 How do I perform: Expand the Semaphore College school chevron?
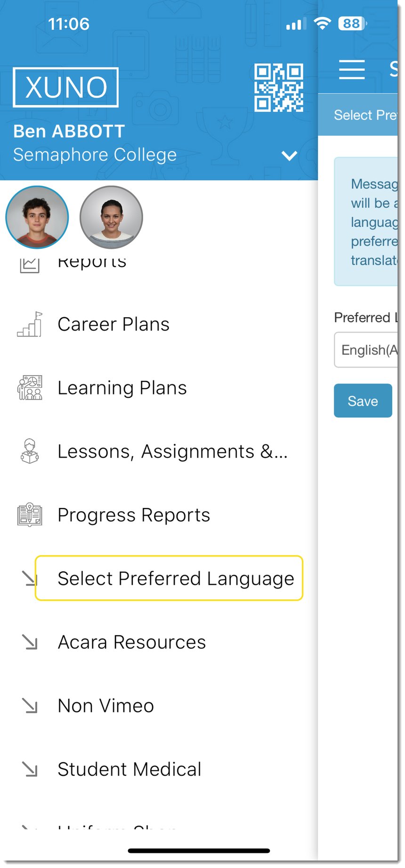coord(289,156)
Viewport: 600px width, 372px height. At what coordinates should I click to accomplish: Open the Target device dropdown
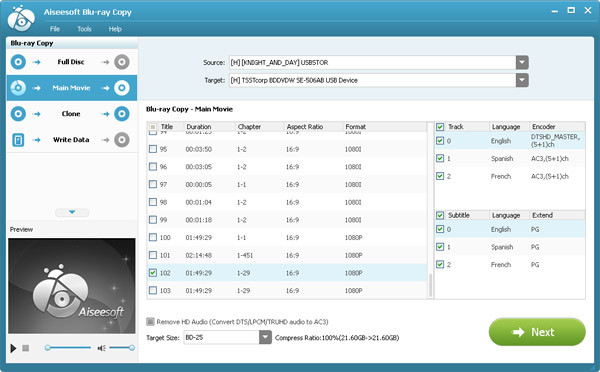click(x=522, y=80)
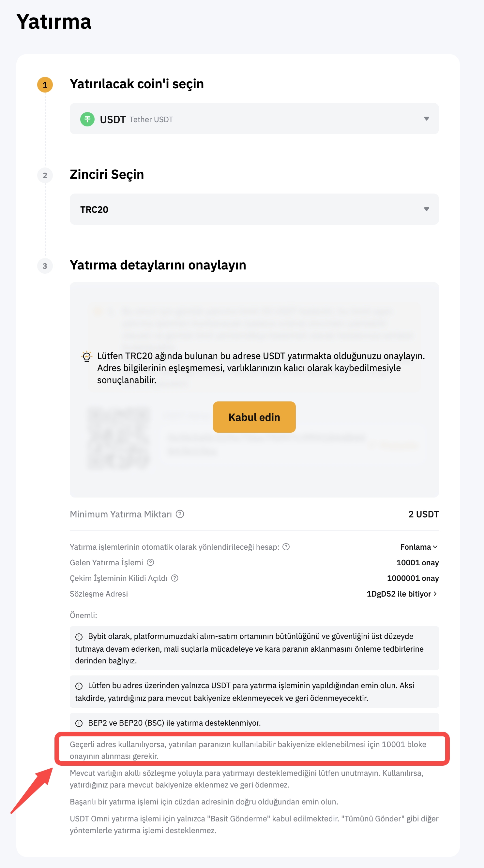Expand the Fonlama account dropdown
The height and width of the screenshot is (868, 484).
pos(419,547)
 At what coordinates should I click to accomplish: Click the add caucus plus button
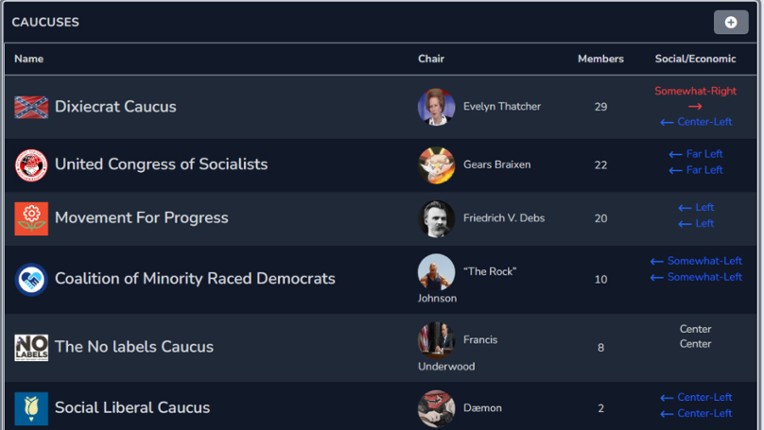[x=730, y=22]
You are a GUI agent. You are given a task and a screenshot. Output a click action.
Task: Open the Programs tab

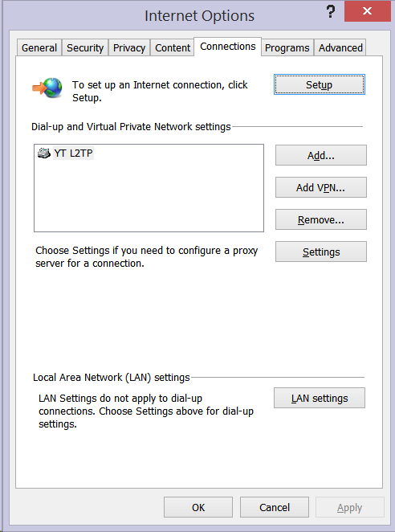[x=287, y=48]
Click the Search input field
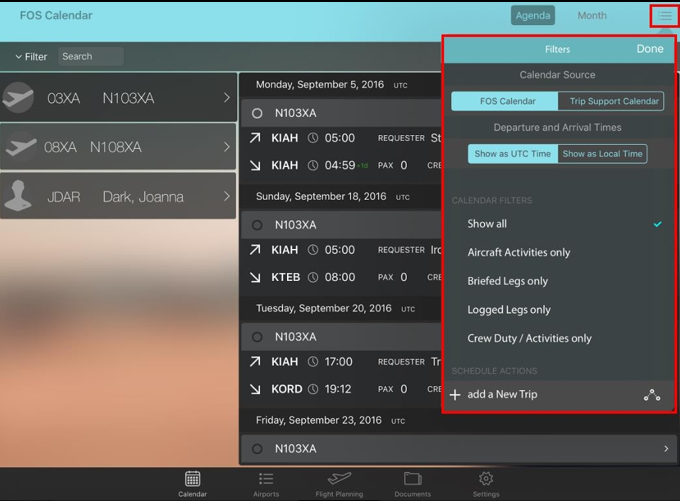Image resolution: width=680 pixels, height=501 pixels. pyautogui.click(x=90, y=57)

==============================

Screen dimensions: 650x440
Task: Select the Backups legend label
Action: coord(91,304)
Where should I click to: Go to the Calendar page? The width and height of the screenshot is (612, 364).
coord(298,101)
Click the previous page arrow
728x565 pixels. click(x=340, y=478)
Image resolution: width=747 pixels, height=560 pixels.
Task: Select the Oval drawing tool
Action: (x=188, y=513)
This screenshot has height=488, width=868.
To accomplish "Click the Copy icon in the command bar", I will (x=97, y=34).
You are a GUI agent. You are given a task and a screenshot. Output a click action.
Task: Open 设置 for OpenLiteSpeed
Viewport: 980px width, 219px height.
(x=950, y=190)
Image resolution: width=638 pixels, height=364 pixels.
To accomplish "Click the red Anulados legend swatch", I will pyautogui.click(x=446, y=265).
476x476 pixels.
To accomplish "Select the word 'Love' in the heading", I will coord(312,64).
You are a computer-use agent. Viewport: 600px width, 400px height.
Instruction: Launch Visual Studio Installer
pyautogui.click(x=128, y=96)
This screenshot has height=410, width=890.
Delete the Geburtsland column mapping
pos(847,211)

==============================

▶ _Instructions for the task_: The range runs from the line above containing "476x476 pixels." to the line containing "This screenshot has height=410, width=890.", inclusive. Restate those lines word for word and no others.

▶ _Response for this exercise_:
476x476 pixels.
To accomplish "Select the word 'Love' in the heading", I will coord(312,64).
You are a computer-use agent. Viewport: 600px width, 400px height.
Instruction: Launch Visual Studio Installer
pyautogui.click(x=128, y=96)
This screenshot has height=410, width=890.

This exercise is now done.